I think I would make a really good man.

Well, in most ways, I probably wouldn’t. The idea of watching sports or an action movie for longer than 10 seconds makes me contemplate taking a blazing-hot iron to my face. If I see a mouse or rat in the house, far from stomping on it and tossing its feebly stirring body in the trash like my husband has done, I will seriously consider moving out over killing it or living with it. I like to take a long, meandering, psychologically revelatory time to say what I mean. I live in fear of having to fix a car or computer, carry something painfully heavy, punch someone, or threaten anyone with a weapon. And if the man I am in this hypothetical universe happened to be particularly attractive, the amount of time I would spend ogling myself in the mirror would probably lose me points with the other guys — and girls, for that matter.

But when Valentine’s Day rolled around, I would be the best dang man you ever saw.

I say this not to guilt men into doing more for their significant others on Valentine’s Day, or to imply I know what their wives and girlfriends are hoping they’ll do to mark the occasion, or even to give my endorsement to the frequently superficial, consumerist trappings of the holiday. And yes, I know that, as a woman, I too can and should get romantic and creative once in a while. I just think I personally would really get into it if the same expectations were placed on me that are traditionally placed on men for Valentine’s Day.

In the event that I’m already in some degree of commitment with the woman I’m spoiling — let’s call her call her something new-agey and unnecessarily spelled, like Kryss — and am confident of her returned affection for me, I’d like to think she wakes up to a flurry of fresh, multicolored roses and a fat, fuzzy teddy bear sitting on the foot of her bed, holding a 10-page, handwritten, largely fictionalized (in that it’s true, but metaphorical, with her ex as an ax-happy psychopath) account of how we met.

I see Man-Me not having to cook as a win for everyone, so when Kryss comes into the kitchen, she sees a lavish spread ordered to go from IHOP, drowning in various flavors of syrup and fruit compote.

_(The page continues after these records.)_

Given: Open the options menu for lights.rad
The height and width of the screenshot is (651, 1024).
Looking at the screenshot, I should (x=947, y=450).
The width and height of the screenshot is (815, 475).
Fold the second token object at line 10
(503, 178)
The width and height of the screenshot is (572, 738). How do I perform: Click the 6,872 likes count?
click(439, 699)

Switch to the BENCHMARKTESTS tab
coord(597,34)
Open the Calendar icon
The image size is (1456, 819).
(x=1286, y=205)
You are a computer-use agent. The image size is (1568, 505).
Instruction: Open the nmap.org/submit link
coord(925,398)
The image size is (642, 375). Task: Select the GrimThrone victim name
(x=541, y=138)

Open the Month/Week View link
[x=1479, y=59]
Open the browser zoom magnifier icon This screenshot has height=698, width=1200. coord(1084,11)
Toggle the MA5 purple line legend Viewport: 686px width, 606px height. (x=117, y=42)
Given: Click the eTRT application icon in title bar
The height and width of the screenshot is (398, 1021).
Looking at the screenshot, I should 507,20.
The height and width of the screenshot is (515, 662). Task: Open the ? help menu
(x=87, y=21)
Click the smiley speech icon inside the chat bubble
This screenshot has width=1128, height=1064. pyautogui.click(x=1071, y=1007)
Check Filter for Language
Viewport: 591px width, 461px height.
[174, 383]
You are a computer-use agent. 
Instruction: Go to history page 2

While we eat, I let her energetically analyze the infuriating actions of her co-workers, occasionally contributing with my own mind-blowing insights into the situation. This takes many hours, but the time seems to melt effortlessly away like the butter on our French toast.

When we finish psychoanalyzing everyone we’ve known in the last five years, because I called us both in sick, I take her to see a play about the complexity of human interaction in which at least one person dies poetically. And she can pay for the tickets if she wants, because I respect her independence. We order popcorn just so we can pelt the junior-high kids going to see Twilight with it. Then we take what she thinks is just a walk in the park, but, after stumbling upon a box of hand-picked See’s chocolates on the bench, she realizes it’s an elaborate scavenger hunt I’ve laid out.

Later, I take her to dinner at a restaurant with a dance floor, which we don’t utilize (it’s more about the atmosphere), and we get appetizers, lobster entrees and our own decorative dessert each. We accidentally (I paid them) bump into a horde of people we know there, in front of whom I present her with a pink-sapphire pendant.

And, after that awkward moment where she asks if I’m actually gay or a woman because I’m way too good at this not to be, I assure her I’m not and ask to borrow the pendant sometime. Now tell me I’d make anything but a stellar man.